CDOT begins project to reduce rockfall risk on CO 133 McClure Pass

Local News

GUNNISON & PITKIN COUNTIES — The Colorado Department of Transportation and contractor Geovert will begin a project on Monday, April 19, to mitigate the risk of rockfall along Colorado Highway 133 between the McClure Pass summit and Carbondale. Work will take place at five separate sites and is scheduled for completion by mid-October 2021. 

“Rockfall mitigation is one of the best ways to maintain safety on Colorado’s rural highways,” Executive Director Shoshana Lew said. “We are excited we can get critical work done on this busy local highway, which is popular with locals and tourists.”

The project will include rock scaling (bringing loose surface material down with pry bars or other equipment) and stabilization; rock excavation and blasting; rockfall wire mesh installation; and construction of a rockfall catchment structure.
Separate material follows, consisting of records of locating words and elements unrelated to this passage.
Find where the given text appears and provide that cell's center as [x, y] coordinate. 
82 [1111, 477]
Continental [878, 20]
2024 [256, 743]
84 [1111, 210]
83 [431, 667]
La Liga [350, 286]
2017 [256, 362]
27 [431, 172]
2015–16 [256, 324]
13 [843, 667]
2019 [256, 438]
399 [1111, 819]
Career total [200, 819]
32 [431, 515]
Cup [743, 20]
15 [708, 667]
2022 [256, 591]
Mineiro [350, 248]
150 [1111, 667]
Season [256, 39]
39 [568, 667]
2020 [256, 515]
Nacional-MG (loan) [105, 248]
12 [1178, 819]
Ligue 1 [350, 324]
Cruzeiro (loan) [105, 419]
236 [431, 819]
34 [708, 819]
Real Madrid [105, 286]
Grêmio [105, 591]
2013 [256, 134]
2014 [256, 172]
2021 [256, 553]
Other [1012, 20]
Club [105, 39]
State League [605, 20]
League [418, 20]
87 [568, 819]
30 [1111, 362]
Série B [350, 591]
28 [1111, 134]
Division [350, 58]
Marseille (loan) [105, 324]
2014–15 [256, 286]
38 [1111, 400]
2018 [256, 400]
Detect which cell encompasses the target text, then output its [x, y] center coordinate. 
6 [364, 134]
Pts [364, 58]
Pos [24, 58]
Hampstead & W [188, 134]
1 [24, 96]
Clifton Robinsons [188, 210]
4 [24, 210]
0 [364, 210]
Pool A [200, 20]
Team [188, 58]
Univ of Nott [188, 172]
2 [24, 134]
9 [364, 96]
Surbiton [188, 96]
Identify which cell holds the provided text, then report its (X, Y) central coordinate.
This project also includes erosion control and localized highway repair at each of the five sites between Mile Points 48 and 60, which is located south of Carbondale. Crews will also grading at the Placita rock disposal site near the northern base of the pass (at MP 47). Travelers can expect full traffic stops of up to 20 minutes at one or two sites during most weekdays (delays will extend beyond the full stop, as queues are cleared in each direction). Please see further details below for maps of where work will take place.

“CO 133 over McClure Pass has been a priority for rockfall mitigation in the area,” Regional Transportation Director Mike Goolsby said. “We appreciate the patience of residents and visitors as CDOT completes this important work.”

Specifically, work and travel impacts will take place at the following sites:

  • Placita Disposal Site, MP 47.1  – Trucks will be entering and exiting here, causing intermittent traffic slowing and brief stops
  • Hunter’s Loop Cut, MP 48 – This site requires blasting of rock material; the work will involve drilling into rock, initially, followed by blasting, likely over a two- to three-day period in late August or early September. There will be one to two periods of midday blasting each of those days, during which time motorists will be fully stopped in both directions for up to one hour, followed by clearing of traffic in each direction. The public will be notified of these periods of extensive delays for blasting at least one week prior, including messages on project signage. The hillside will be further stabilized with the installation of 25-foot-long rock bolts, heavy-gauge cable mesh and a lighter-gauge draped mesh (hung with the use of a crane).
  • Firehouse, MP 52.6 – Work will involve rock scaling (bringing loose material down with pry bars and other equipment), additional excavation with a hammer excavator, and draped mesh.
  • Penny Hot Springs MP 55.2 – Work here requires crews to build a gravity wall, a concrete-faced, gravel rock-filled wall, approximately 21-feet tall, 12-feet thick and 425-feet long, to contain rockfall material.
  • Gray Cut MP 60.20 / Nettles MP 60.3 – These adjacent sites will receive the same mitigation treatment as the Firehouse site, above. The Nettles site will include 15-foot-long rock dowels and a reinforced shotcrete (sprayed concrete) buttress to retain a large boulder.